8) il sindacalismo di classe: da un lato si è attivato per denunciare/controinformare, cercando di elaborare piattaforme che unissero non solo le altre sigle sindacali ma anche singoli lavoratori, famigliari, medici, associazioni, prendendosi le sue dosi di provvedimenti disciplinari, ma dall’altro lato, in parte scontando l’esiguità delle forze (problema secondario), e lo stress di essere in prima linea da un anno senza soluzione di continuità, pur in condizioni non certo facili non ha colto fino in fondo i cambiamenti che sono avvenuti nel settore della sanità: cioè quel processo di privatizzazione selvaggia che ha visto l’entrata di lavoratori, in maggioranza donne, nella ristorazione e nelle pulizie/sanificazioni, le cui condizioni di lavoro non sono dissimili da quelle che vivono i lavoratori della logistica, e che da un punto di vista di interesse al lavoro del sindacalismo classista sono più sensibili.
Ma per concludere e non fare la semplice fotografia dei fatti ma cercando di ragionare su quali prospettive e il lavoro da fare ricordiamo alcuni concetti e prassi dello scienziato A.G. Maccacaro:
“La vera medicina, l'unica che abbia senso e verità, non è quella che il capitale ci propone ma quella cui il capitale si oppone. E' la medicina che rintraccia le cause patogene e le elimina invece di trattenersi agli effetti e mascherarli con la finzione del loro riconoscimento precoce.”
Ecco il primo spunto da comprendere e spiegare a tutti i lavoratori della sanità a cui aggiungiamo:
“.....per la medicina del capitale la "gestione curativa" del lavoratore è tutta rivolta alla conservazione in lui dell'identità attribuitagli del sistema produttivo....

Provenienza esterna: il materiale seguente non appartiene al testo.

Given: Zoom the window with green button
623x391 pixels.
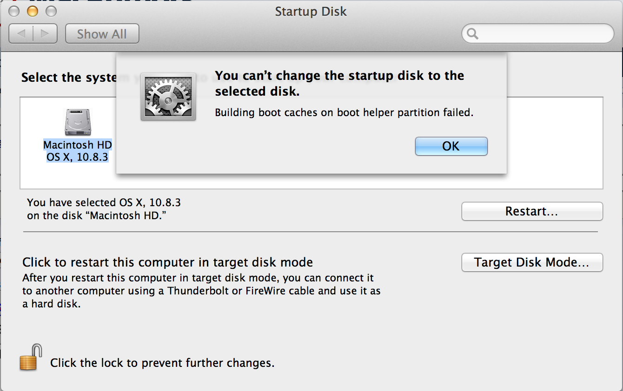Looking at the screenshot, I should (x=50, y=11).
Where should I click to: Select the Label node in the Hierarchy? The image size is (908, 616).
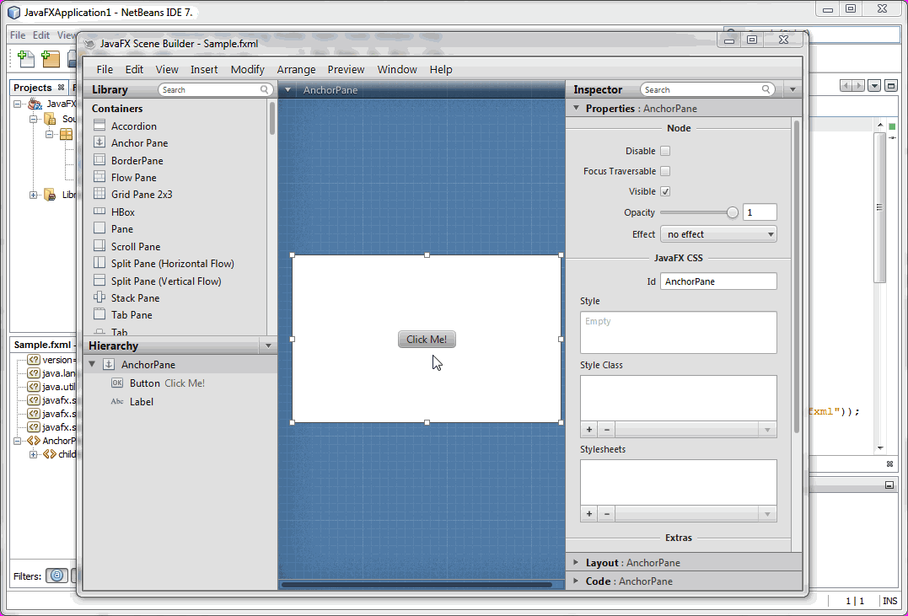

.... perché insomma, egli non scopra che la sua malattia è nient'altro che la sua storia e che la storia non è delle cose ma degli uomini e che la storia degli uomini è quella delle loro lotte di classe e che solo nella vittoria della sua classe lui e i suoi compagni potranno avere salvezza e salute.”
La consapevolezza del proprio ruolo antagonista con la classe dominante verso un cambiamento rivoluzionario per cambiare lo stato di cose presenti.
Ma una cosa da tenere presente è il fatto che queste non sono concezioni utopistiche ma sono fatti storici che già sono avvenutI in questo paese e che hanno visto raggiungere dei risultati anche nella sanità: parliamo della lotta degli ospedalieri negli anni settanta, dove le condizioni dei lavoratori non erano tanto dissimili dall’oggi, che portarono al risultato del SSN. Ma quello che fu determinante allora, seguendo l’esempio della classe operaia del bienno 68/69, fu di rompere le regole che proponevano i sindacati confederali e i partiti di sinistra.
Questo è stato fatto allora e perché non è possibile ora? Lo è eccome!